As long as you’re not changing who you are and abandoning yourself in the name of keeping a relationship going, you’re on the right track
There’s an old Eartha Kitt video interview that resurfaces on social media every couple of years because it holds a lesson worth remembering.
While talking about relationships and compromise, the iconic singer and actress throws her head back and laughs dramatically, gloriously, and says: “Stupid. A man comes into my life and I have to compromise? … For what? A relationship is a relationship that has to be earned!”
Kitt makes an important point when she talks about compromising oneself in a relationship to make someone else happy. Compromise is a good thing — self-compromise is not.
That’s how I’ve come to understand the video: Kitt isn’t referring to watching a movie you don’t want to watch, or spending a weekend with your in-laws. She’s talking about doing things that go against the essence of your beliefs and who you are. She’s talking about diminishing yourself for someone else’s benefit.

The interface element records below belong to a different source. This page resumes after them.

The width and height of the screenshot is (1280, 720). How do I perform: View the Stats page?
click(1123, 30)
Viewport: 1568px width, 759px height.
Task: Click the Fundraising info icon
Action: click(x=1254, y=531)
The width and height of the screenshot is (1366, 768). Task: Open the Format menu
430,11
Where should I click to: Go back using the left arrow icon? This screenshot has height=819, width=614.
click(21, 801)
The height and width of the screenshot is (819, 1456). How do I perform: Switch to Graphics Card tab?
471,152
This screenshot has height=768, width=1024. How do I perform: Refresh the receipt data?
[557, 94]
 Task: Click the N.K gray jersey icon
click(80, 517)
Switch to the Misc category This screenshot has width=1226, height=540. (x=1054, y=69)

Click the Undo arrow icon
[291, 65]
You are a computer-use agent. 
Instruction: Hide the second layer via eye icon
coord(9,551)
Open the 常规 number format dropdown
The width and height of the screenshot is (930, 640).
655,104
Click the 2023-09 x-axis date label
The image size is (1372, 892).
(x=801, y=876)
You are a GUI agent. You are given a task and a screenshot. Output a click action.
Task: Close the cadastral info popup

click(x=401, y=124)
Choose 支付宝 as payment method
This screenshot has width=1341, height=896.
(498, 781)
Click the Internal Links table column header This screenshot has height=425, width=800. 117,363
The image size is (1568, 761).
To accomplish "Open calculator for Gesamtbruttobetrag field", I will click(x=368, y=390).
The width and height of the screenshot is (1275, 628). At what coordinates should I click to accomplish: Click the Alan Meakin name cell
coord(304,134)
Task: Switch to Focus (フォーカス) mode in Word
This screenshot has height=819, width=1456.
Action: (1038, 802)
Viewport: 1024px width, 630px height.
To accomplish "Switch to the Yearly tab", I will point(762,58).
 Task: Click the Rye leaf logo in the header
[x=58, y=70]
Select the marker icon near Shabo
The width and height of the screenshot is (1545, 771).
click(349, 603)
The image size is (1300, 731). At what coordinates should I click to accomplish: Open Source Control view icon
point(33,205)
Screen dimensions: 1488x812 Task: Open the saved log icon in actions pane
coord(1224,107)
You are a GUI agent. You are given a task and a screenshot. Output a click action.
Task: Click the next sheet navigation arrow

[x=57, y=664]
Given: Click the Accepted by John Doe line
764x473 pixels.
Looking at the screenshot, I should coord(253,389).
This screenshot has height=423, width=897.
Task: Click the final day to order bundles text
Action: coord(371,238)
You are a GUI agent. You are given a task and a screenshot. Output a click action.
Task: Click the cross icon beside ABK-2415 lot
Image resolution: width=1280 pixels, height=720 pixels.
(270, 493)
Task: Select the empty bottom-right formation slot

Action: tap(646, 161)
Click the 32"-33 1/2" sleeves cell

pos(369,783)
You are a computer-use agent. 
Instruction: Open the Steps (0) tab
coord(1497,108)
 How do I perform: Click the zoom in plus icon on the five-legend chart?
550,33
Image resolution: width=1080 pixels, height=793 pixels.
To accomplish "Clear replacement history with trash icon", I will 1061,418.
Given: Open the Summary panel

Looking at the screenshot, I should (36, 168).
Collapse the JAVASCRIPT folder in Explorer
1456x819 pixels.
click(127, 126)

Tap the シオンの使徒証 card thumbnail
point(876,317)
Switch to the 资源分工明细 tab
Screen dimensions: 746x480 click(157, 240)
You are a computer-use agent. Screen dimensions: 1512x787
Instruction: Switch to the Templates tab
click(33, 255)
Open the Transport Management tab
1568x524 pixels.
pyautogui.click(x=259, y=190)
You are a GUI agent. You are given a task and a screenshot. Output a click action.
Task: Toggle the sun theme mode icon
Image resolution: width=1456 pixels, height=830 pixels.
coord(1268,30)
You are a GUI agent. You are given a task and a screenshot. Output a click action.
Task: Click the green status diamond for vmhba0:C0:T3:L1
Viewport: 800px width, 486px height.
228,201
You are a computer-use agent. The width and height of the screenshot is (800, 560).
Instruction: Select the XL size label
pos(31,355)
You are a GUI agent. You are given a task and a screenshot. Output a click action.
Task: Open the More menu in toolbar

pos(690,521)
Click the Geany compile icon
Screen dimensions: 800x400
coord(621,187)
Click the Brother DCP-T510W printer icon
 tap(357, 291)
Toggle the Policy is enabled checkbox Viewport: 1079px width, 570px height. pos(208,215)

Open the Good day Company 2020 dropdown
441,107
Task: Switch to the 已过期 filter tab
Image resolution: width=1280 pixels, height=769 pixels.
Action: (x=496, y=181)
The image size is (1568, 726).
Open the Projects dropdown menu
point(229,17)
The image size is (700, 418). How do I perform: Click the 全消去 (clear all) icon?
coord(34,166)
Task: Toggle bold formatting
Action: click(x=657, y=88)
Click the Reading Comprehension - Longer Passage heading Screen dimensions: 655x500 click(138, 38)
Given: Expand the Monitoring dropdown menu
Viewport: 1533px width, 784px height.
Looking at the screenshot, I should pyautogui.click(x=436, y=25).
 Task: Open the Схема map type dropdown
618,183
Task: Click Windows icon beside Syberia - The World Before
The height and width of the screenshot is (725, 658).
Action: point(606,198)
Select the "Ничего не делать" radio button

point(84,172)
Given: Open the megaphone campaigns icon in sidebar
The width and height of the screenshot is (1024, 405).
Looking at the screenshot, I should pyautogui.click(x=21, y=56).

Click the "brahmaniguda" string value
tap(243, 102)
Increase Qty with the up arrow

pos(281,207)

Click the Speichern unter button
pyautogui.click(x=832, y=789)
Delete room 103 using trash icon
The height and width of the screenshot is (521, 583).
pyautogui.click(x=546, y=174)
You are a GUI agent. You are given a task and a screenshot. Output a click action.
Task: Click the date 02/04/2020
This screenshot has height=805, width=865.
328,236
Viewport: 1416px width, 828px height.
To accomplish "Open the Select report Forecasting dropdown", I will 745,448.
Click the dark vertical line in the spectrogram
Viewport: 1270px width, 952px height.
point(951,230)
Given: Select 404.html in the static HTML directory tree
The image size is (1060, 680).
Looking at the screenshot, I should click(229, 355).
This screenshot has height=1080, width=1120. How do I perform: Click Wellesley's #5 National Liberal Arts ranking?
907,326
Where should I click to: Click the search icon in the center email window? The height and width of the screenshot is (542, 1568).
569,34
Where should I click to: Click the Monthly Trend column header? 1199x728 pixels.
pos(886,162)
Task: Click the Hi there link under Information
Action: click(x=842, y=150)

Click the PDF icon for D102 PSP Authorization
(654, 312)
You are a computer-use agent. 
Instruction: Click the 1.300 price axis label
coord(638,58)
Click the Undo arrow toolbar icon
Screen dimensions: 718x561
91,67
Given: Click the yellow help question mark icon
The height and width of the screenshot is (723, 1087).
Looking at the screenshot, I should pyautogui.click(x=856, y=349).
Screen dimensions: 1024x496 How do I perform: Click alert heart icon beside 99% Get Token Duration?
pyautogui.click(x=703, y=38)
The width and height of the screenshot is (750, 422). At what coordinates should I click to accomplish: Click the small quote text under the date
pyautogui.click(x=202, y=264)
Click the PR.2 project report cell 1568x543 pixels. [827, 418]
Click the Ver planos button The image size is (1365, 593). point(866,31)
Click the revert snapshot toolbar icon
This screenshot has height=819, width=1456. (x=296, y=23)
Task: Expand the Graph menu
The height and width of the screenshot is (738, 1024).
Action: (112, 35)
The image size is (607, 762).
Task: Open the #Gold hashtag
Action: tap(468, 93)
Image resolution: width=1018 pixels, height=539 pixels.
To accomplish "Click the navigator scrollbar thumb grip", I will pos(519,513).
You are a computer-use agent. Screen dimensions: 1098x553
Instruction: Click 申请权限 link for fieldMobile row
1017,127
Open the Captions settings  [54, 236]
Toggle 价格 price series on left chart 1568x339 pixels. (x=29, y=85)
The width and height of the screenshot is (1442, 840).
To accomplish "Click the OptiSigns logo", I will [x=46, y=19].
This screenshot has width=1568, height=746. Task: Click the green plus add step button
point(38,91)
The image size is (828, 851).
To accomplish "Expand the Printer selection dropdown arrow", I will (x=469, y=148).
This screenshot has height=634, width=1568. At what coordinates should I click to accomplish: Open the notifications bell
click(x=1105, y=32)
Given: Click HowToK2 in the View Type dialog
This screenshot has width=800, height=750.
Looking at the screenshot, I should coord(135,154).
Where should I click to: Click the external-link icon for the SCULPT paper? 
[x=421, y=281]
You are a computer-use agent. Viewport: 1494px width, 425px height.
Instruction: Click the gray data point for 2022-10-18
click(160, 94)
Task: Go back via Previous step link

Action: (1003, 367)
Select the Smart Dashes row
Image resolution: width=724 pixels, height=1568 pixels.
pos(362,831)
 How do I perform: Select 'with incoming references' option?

For a long time, I couldn’t distinguish between the two. I thought all compromise was bad: after all, the idea that umakoti uyabekezela is really about compromising your values to stay in a marriage, isn’t it?
Or at least, that’s how it’s been sold to black women; that it doesn’t matter what your husband does and how unhappy it makes you: you stick things out and keep the marriage going because it’s your duty as a woman to do so.